Friday, August 06, 2010

Loose Ends: Psalm 29

I've been accused, mostly by Chardal, of papering over the scholarly debate about the nature and origins of Psalm 29 and of saying with far too much certainty that our Psalm is a copy of a Ugaritic poem found in a Syrian cache in 1928.

He's right, to an extent, but he's wrong in the ways that matter most.

The post in question was not intended as a work of scholarship, nor was it meant to summarize the various scholarly views about Psalm 29. The post, in fact, was not about Psalm 29 at all. Its purpose (as 99.99 percent of you comprehended) was to mock the tendency of traditionalists to imagine that our Judaism as we have it today was presented intact at Sinai, when really our rituals, practices and theology evolved slowly over centuries (and continue to evolve.)

In the post, I chose the most radical (though legitimate) interpretation of Psalm 29, and made no mention of the other, more moderate interpretations.* Of this, I am certainly guilty.  

Chardal, however, makes a serious genre error. Criticizing that post for eliding discussion of a complicated and technical debate about Psalm 29 is a bit like criticizing, I don't know, Archie Comics for glossing over the latest research on the the dynamics of teenager relationships. (Chardal actually called the post "poor scholarship." I kid you not. By the Chardal-standard, I guess McDonald's is a poor 4-star French restaurant, a Toyota Prius is a poor Indy race car, and my old digital wristwatch is a poor I-pod.)

* Breifly summarized the various interpretations of the Ugaritic Psalm are:
1. The Ugaritics stole our story/terminology
2.  We stole their story/terminology


The terminology in question include the phrase "Benai Eilim" and the representing of God as a stormgod which is how the Ugaritic poetry depicts Baal. Also, some phrases seem to appear in both places.

--End interpolation--

3. Some time after the revelation at Sinai, well-meaning Jews embellished our stories with elements borrowed from other cultures. The Nile floating story could have been added to make Moshe seem more heroic. The "Cloud Rider" epithet could have been appropriated because, well, isn't that what a super powerful God does?

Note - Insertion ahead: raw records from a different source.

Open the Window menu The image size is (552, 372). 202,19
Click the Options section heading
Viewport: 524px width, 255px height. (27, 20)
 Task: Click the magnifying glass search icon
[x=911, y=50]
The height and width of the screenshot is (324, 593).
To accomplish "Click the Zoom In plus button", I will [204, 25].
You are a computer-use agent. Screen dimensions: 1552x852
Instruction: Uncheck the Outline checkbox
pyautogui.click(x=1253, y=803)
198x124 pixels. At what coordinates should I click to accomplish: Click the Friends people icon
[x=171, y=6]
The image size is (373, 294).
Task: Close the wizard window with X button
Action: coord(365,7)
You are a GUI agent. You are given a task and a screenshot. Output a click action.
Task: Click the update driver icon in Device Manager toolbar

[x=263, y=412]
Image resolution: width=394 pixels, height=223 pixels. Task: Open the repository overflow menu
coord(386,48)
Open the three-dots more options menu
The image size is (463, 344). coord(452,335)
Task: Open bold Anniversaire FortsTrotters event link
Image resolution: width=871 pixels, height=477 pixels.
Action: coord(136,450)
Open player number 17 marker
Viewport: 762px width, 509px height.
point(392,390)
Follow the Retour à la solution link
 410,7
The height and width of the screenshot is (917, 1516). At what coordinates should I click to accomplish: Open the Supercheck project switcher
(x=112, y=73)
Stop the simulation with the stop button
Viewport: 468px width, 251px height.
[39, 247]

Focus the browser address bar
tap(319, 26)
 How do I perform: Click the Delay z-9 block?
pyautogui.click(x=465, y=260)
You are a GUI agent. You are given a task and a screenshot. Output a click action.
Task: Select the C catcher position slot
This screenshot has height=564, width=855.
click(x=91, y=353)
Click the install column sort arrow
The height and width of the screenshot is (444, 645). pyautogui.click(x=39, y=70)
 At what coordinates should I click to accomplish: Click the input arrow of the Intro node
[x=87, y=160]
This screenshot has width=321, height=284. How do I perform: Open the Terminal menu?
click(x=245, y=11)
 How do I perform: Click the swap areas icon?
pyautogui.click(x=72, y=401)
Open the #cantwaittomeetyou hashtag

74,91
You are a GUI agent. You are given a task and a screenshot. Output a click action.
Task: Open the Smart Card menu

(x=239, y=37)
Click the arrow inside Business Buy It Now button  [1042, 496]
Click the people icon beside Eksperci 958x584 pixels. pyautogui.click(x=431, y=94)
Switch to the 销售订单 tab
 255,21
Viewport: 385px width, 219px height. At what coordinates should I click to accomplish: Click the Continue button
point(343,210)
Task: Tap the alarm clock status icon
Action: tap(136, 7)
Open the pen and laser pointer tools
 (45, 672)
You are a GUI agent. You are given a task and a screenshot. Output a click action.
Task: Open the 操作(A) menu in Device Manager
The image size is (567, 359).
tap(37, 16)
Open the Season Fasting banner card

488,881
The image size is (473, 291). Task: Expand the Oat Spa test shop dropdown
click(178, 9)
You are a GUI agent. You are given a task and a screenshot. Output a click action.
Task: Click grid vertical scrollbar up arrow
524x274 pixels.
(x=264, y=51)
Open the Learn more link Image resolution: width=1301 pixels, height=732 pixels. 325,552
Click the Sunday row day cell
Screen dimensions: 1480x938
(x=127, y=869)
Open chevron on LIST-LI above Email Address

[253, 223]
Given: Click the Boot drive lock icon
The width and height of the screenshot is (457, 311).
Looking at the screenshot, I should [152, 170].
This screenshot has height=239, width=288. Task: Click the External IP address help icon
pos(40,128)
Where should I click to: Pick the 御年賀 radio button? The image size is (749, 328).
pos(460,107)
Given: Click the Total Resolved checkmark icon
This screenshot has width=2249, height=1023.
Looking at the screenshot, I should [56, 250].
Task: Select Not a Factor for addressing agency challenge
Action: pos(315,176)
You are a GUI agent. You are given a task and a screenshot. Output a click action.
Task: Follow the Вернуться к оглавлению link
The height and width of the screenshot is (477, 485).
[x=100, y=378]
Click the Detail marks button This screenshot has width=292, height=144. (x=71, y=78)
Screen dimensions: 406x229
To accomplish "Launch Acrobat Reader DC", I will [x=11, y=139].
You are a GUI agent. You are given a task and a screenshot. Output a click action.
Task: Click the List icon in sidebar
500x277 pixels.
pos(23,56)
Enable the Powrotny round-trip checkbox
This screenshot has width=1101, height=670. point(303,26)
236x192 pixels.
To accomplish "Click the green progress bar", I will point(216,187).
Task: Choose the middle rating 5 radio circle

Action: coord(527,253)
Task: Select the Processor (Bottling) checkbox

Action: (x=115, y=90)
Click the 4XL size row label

And so on.
4. In writing the Psalm, it author made use of the stories and myths and language that would have been familiar to and appreciated by his audience.

Caveats include:
1.  The dating rests on interpretations of the linguistics and stress on accents. Its complicated, technical and not entirely conclusive, though the consensus is the Ugaritic version is at least a few centuries older than the Hebrew version
2. "Stole" is such a harsh word. Do we say Milton "stole" from Homer, or do we say he made use of a style/approach/artistic vocabulary that Homer created while making it wholly his own? Perhaps the author of the Psalm recast familiar Ugaritic idioms in authentically Israelite ways? Sometimes we read with a wink, and tell ourselves, well the verse really means this. Well, maybe the author of this particular Psalm wrote with something like that wink? How would we know otherwise?